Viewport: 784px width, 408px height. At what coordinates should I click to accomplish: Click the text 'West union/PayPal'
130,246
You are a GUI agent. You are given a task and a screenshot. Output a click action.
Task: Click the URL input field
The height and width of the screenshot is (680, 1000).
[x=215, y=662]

---

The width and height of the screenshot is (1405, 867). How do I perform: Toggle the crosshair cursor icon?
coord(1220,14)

---

Copy out word for word the part of the material that starts with the line containing "You are a GUI" and ends with the line containing "[x=215, y=662]", including both of those lines.

## [Output for this task]
You are a GUI agent. You are given a task and a screenshot. Output a click action.
Task: Click the URL input field
The height and width of the screenshot is (680, 1000).
[x=215, y=662]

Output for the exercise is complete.